In 2015, there were on average 91 deaths every day due to opioid overdose according to a White House report. Five years later, that number has grown by over 40 percent despite nationwide efforts to curb the opioid addiction epidemic.
As new techniques and innovations are made in medicine, the potential for drug abuse grows. Opioids such as fentanyl, a painkiller 50 times more potent than heroin, have become highly sought-after for their strong, immediate effects. A single dose of over 2 milligrams is enough to be lethal.
Jonathan Danfifer, sophomore chemistry major at California Baptist University, said the crisis is concerning.
“When you hear about those kinds of numbers, it makes you wonder how we can actually solve a national problem like this,” Danfifer said.
Even after attempted reforms in the way medications are prescribed to patients and a declaration of a national health emergency to increase funding, optimism among medical experts is scarce.
Due to ease of access, it is more likely for someone to be hooked on opioids than many illegal drugs.
“It’s a big problem,” said Dr. Jenifer Nalbandian, professor of chemistry.
“Opioids change the chemistry within the brain. They can be dangerously addictive.”
One of Nalbandian’s courses at CBU even discusses the chemistry of opioids. The painkillers most commonly abused are difficult to track, as about two out of five of them come from family members who have leftover medicines from prior prescriptions.
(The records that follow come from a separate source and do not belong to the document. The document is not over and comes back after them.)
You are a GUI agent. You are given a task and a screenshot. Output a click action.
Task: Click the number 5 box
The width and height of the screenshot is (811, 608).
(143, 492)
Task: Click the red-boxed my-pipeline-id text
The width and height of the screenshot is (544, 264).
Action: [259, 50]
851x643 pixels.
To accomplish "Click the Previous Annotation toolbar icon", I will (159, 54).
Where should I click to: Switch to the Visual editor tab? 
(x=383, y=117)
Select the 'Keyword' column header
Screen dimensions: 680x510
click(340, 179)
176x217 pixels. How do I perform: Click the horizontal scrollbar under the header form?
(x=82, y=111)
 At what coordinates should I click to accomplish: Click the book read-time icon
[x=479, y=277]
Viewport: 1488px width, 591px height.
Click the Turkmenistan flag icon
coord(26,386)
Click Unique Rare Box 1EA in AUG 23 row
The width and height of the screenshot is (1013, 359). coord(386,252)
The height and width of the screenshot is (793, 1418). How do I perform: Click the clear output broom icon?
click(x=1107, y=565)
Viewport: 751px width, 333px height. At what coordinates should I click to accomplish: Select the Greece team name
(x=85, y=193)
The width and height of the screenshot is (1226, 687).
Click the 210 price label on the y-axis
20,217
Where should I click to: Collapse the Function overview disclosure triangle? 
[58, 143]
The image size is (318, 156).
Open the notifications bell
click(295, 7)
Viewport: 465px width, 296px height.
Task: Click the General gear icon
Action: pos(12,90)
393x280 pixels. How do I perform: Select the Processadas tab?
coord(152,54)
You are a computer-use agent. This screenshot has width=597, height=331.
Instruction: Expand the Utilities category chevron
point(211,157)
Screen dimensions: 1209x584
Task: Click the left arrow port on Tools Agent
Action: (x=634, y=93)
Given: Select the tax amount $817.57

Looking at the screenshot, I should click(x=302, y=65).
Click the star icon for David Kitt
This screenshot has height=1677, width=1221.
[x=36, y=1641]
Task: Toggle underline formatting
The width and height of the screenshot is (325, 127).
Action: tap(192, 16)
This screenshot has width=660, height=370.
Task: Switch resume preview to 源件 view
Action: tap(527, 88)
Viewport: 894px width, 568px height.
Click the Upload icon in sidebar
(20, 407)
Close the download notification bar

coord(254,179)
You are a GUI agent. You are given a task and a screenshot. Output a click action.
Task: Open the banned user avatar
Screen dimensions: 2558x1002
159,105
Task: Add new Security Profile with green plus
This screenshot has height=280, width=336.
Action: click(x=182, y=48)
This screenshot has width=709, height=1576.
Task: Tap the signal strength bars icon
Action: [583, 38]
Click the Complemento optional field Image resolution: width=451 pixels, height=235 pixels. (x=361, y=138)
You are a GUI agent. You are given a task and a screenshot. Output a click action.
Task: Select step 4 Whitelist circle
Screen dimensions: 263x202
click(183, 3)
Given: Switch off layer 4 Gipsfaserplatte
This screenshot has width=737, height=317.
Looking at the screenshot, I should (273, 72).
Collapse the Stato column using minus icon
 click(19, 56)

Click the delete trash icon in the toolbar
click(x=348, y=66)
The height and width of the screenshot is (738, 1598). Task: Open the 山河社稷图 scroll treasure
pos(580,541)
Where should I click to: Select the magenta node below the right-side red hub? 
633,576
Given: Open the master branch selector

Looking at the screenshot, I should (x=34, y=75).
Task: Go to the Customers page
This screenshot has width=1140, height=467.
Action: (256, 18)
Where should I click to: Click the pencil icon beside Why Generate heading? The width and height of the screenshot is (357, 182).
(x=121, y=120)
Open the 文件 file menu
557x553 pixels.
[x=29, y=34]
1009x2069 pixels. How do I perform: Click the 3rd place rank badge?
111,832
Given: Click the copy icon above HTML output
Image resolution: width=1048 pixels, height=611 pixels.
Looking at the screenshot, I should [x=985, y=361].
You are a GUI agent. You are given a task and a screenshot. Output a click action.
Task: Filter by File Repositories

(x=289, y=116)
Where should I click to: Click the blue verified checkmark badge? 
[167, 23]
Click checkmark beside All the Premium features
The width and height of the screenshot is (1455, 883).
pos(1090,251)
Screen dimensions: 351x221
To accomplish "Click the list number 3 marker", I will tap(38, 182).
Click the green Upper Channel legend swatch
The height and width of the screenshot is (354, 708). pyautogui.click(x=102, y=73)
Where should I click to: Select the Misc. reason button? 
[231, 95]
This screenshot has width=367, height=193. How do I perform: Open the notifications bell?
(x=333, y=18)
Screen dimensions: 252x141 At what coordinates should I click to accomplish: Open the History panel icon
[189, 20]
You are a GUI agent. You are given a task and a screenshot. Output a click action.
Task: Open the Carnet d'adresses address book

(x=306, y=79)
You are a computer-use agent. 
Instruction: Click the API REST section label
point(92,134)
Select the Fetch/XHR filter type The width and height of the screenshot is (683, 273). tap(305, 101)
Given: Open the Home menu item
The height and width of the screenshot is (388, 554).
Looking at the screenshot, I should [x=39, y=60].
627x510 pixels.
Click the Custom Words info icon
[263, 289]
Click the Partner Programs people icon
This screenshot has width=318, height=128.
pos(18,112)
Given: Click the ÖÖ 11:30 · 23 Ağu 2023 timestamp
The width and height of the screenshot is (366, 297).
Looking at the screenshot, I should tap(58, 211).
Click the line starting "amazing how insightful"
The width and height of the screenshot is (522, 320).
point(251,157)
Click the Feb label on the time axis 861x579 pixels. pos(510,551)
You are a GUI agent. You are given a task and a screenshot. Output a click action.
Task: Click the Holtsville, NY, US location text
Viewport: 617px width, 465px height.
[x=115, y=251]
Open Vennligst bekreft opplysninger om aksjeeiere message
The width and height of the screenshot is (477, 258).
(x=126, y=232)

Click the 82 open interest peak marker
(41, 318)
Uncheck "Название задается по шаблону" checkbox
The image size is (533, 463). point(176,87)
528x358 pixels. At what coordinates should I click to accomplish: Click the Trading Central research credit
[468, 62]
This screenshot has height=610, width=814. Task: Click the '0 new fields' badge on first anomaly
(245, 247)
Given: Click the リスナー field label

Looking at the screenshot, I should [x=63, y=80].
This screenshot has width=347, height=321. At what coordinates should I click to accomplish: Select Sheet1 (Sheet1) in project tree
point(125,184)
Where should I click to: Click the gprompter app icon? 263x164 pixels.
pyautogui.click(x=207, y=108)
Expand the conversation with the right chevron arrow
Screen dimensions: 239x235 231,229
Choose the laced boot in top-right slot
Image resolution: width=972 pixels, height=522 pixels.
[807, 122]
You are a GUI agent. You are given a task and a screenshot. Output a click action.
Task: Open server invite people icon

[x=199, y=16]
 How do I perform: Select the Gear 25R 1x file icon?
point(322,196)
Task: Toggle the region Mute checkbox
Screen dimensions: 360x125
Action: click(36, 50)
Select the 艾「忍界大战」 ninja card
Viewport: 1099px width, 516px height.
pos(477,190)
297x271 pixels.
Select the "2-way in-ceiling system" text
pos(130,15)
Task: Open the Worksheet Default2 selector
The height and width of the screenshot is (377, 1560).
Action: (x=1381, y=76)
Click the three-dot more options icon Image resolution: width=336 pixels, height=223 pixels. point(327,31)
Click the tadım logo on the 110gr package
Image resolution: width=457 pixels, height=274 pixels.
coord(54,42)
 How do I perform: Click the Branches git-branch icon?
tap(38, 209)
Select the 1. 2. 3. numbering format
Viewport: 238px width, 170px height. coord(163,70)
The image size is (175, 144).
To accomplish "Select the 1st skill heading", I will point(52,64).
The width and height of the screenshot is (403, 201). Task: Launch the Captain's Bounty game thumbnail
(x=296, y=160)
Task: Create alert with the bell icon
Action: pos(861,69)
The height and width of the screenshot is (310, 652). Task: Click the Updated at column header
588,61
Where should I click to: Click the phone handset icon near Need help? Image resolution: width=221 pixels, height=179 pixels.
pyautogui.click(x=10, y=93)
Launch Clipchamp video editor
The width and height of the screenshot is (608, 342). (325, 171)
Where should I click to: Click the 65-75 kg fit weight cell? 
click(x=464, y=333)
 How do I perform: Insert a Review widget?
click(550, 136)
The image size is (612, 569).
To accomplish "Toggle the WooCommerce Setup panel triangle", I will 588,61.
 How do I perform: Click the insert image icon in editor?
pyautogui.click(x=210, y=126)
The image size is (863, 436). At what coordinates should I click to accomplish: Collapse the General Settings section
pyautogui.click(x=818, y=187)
In Riverside County, deaths from opioid overdoses are 10 percent higher than the current national average according to a report by the Riverside University Health System. To fight this, the county was awarded a $7 million grant to combat the crisis locally.
One way officials are looking to do that is through better information services — asking questions such as who is more likely to overdose, where is the problem most concentrated and how long do people stay addicted. That approach is becoming commonplace as the fight against addiction looks for more creative solutions.
Innovations in the field of artificial intelligence have sparked interest in what can be done to fight addiction with computing power. Researchers are taking a multifaceted approach with AI; some are looking at ways to curb the sale of illegal opioids online, while others are looking to get datasets for prevention and outreach.
A federal Health and Human Services report indicates that a comprehensive structuring of machine learning on social media will help siphon out illegal sales through sites such as Facebook and Instagram, where sellers use clever tactics to get around web restrictions, even using deliberate misspellings or a system of verification links to make their operations difficult to track.
Training algorithms to detect illegal opioid operations would be an evolving task, as researchers adapt to new tactics used to avoid their searches.
Mark Kim, assistant professor of computing, software and data sciences, said algorithms provide a good sweep of the big data seen on social media sites.
“You can’t test against every case,” Kim said. “But the data is increasing, so you have to rely on technology.”
That means sorting through the millions of daily posts on social media sites, with human-trained algorithms intelligently sorting through the data it finds to be potentially malicious. That is where humans, and in this case, law enforcement, come in to make the final call. As the programs sort through more data and gain experience, they become more reliable, but they are never foolproof.
While artificial intelligence admittedly will not solve the epidemic by itself, researchers and public health officials indicate it will represent a big step in the right direction toward helping Americans find independence from opioid addiction.